Que la devotion est convenable à toutes sortes de vocations
et professions.

Dieu commanda en la création aux plantes de porter leurs fruicts chascun selon son genre, ainsi commande-t'il aux chrestiens, qui sont les plantes vivantes de son Eglise, qu'ils produisent des fruicts de devotion, un chascun selon sa qualité et vocation. La devotion doit estre differemment exercée par le gentilhomme, par l'artisan, par le valet, par le prince, par la vefve, par la fille, par la mariée et non seulement cela; mais il faut accommoder la practique de la devotion aux forces, aux affaires, et aux devoirs de chaque particulier.

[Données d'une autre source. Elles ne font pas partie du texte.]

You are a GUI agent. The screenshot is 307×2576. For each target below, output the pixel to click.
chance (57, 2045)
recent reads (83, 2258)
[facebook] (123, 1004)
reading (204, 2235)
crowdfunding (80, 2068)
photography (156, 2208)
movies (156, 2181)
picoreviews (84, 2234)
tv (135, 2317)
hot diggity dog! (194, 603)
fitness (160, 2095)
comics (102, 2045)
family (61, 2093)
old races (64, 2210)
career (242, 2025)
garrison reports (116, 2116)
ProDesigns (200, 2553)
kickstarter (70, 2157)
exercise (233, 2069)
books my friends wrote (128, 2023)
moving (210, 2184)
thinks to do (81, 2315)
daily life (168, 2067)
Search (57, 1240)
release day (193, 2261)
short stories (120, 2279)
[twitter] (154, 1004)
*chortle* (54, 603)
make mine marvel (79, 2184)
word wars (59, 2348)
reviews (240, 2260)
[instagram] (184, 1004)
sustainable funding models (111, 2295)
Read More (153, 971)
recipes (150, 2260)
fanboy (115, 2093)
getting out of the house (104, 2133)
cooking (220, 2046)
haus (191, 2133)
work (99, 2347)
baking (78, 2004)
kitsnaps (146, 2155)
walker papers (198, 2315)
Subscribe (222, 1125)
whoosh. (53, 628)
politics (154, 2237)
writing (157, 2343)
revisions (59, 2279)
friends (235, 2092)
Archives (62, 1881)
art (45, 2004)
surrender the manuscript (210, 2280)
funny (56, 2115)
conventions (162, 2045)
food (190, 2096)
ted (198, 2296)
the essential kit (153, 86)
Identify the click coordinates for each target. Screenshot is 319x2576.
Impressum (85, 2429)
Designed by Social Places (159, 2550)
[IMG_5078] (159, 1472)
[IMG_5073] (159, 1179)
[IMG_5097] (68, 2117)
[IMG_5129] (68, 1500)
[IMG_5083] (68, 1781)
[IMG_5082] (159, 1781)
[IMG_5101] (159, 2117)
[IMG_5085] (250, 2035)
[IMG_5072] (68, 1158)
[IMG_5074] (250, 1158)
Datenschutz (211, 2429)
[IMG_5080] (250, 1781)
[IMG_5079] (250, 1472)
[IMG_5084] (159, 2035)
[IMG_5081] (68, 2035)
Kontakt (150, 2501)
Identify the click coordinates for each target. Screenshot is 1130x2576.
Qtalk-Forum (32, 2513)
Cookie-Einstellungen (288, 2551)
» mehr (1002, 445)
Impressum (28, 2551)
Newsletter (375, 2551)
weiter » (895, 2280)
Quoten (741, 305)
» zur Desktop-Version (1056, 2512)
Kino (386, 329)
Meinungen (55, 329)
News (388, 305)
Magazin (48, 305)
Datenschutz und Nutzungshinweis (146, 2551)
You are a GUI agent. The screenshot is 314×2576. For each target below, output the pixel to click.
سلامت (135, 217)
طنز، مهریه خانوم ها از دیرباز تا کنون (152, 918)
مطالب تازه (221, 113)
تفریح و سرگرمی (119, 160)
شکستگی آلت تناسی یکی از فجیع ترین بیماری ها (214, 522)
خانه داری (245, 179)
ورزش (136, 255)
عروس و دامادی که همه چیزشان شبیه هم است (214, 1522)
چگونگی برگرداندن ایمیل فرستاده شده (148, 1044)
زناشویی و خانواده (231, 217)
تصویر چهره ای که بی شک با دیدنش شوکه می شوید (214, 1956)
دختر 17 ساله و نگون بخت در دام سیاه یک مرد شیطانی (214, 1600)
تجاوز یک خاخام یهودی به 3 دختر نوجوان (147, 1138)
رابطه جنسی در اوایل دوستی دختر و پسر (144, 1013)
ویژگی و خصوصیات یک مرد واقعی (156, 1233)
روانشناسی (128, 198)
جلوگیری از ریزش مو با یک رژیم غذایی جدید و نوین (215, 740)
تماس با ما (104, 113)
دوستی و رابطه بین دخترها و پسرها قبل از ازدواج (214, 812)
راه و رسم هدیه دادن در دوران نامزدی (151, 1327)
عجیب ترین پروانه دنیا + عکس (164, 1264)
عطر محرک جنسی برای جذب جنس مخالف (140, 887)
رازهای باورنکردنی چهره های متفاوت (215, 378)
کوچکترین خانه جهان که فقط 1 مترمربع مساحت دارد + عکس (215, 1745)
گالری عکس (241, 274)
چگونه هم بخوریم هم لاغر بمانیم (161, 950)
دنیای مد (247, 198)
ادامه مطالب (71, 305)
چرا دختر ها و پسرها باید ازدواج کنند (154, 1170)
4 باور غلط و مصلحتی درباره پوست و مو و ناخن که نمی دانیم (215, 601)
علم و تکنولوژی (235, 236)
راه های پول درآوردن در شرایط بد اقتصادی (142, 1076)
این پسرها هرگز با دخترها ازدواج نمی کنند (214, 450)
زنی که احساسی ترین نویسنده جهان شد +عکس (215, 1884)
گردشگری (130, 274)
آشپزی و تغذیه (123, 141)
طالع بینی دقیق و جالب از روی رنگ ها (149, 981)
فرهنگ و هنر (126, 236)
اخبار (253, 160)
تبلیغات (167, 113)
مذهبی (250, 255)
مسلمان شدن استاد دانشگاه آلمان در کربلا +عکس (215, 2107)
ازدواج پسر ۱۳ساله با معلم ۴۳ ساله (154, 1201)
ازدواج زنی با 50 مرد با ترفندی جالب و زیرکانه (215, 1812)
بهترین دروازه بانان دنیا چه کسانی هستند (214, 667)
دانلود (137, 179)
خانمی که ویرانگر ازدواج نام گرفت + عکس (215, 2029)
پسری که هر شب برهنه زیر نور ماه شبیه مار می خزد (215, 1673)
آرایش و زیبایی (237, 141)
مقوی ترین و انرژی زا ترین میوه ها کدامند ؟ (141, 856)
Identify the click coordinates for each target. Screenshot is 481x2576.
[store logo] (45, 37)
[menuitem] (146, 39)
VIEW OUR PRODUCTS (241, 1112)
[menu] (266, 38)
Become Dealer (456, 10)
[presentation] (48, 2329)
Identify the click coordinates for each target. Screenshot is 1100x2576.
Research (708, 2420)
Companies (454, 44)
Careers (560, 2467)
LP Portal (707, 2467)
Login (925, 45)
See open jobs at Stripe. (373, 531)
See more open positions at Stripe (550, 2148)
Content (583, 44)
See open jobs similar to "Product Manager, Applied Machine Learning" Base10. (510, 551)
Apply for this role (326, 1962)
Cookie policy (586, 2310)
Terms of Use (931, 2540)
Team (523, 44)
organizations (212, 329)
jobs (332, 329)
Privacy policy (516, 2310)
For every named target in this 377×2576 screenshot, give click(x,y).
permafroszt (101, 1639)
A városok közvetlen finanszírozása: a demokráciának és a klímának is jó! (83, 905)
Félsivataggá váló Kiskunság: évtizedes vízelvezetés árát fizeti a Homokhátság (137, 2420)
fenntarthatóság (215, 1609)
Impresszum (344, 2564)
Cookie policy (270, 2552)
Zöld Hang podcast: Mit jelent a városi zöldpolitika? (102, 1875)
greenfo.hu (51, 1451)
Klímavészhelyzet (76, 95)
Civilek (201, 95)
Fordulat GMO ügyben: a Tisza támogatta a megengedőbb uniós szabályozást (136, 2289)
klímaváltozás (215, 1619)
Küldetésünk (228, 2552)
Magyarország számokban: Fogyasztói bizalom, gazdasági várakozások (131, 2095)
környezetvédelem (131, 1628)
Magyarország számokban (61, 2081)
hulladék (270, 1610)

Je vous prie, Philotée, seroit-il à propos que l'evesque voulust estre solitaire comme les Chartreux? et si les mariez ne vouloient rien amasser non plus que les Capucins, si l'artisan estoit tout le jour à l'eglise comme le religieux, et le religieux tousjours exposé à toutes sortes de rencontres pour le service du prochain comme l'evesque, cette devotion ne seroit-elle pas ridiculè, dereglée et insupportable? Cette faute neantmoins arrive bien souvent, et le monde qui ne discerne pas, ou ne veut pas discerner entre la devotion et l'indiscretion de ceux qui pensent estre devots, murmure et blasme la devotion, laquelle neantmoins ne peut mais de ccs desordres.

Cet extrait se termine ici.